The new CEO of the Okanagan Tree Fruit Co-operative has begun making some changes in structure, and says he is reviewing other plans that were instigated by his predecessor.
Alan Tyabji says he has set up a southern region of the co-op, which has its head office in Kelowna, and has named a senior manager to work out of facilities in Oliver.
Dennis Fleming, who was in charge of quality in the Kelowna facility, has now set up shop down there, to provide someone growers can connect with directly and locally.
As well, he said, a decision has been made to upgrade the Oliver cherry line, with new equipment and increased capacity, so that will become the co-op’s main cherry facility.
It will ultimately exceed Kelowna’s in both modernity and capacity, although he said the Kelowna line is more than adequate.
Plans are to focus on running export quality cherries with the Kelowna equipment.
And, there’ll be a more aggressive cherry export program, said Tyabji.

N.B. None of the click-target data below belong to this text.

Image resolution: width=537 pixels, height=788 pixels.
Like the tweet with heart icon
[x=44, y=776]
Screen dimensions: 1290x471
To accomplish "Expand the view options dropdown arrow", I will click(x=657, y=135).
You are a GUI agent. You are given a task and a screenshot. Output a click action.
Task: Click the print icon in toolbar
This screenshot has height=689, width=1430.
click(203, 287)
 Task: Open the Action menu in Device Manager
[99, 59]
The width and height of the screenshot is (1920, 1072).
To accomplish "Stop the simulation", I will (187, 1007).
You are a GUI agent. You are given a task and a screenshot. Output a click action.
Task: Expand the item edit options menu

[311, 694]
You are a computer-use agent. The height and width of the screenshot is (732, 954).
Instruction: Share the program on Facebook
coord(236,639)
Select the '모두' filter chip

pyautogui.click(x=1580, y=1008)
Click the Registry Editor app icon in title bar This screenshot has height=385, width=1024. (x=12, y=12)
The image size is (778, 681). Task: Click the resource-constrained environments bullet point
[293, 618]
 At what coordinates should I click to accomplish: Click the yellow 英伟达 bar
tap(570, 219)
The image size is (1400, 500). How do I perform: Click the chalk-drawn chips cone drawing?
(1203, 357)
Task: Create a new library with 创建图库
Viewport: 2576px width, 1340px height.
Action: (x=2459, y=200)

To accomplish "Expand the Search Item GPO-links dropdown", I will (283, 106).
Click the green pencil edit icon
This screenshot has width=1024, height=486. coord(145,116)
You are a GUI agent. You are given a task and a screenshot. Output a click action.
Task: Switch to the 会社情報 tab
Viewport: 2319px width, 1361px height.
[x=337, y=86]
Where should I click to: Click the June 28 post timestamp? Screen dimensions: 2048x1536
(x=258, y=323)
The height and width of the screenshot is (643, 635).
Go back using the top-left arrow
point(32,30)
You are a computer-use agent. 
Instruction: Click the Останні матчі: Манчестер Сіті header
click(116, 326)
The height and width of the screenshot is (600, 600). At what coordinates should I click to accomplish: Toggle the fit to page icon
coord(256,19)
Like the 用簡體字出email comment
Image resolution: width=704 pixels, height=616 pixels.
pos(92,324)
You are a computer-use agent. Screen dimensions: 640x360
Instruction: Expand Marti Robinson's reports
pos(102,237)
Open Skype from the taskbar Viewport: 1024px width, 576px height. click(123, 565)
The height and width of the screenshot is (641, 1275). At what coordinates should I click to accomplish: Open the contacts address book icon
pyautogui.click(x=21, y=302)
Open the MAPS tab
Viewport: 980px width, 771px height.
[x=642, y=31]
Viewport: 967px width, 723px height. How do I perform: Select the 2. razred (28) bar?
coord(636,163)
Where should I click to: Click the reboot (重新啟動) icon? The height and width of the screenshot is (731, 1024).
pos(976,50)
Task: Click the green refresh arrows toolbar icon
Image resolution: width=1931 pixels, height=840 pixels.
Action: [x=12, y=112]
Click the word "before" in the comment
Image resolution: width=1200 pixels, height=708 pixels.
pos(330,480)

For several years, a number of properties owned by the co-op in communities like Naramata, Summerland and the north end of Kelowna, have been up for sale because they’re no longer being used or they need to be updated.
Tyabji said he is conducting a review of all those properties for sale and is looking at whether all of them will stay on the market.
Some, like the waterfront property in downtown Naramata, won’t change, but overall the plan for the future of co-op facilities is being re-examined, he said.
The OTFC capital plan is also being reviewed to see if it’s still relevant, he said.
Modernization work which would include a state-of-the-art brine chiller and cooler system for the controlled atmosphere storage facility in Winfield will still go ahead, although there’s some question now about whether it would be for Kelowna or Winfield, he said.
A $2.7 million grant from the federal/provincial AgriFlex fund was announced early this year to allow the co-op to embark on a $44 million infrastructure modernization, beginning with the new, more environmentally-friendly CA storage system—a $5.25 million project.
Winfield contains more than a quarter of the co-op’s total storage in the valley, and some of the most modern equipment.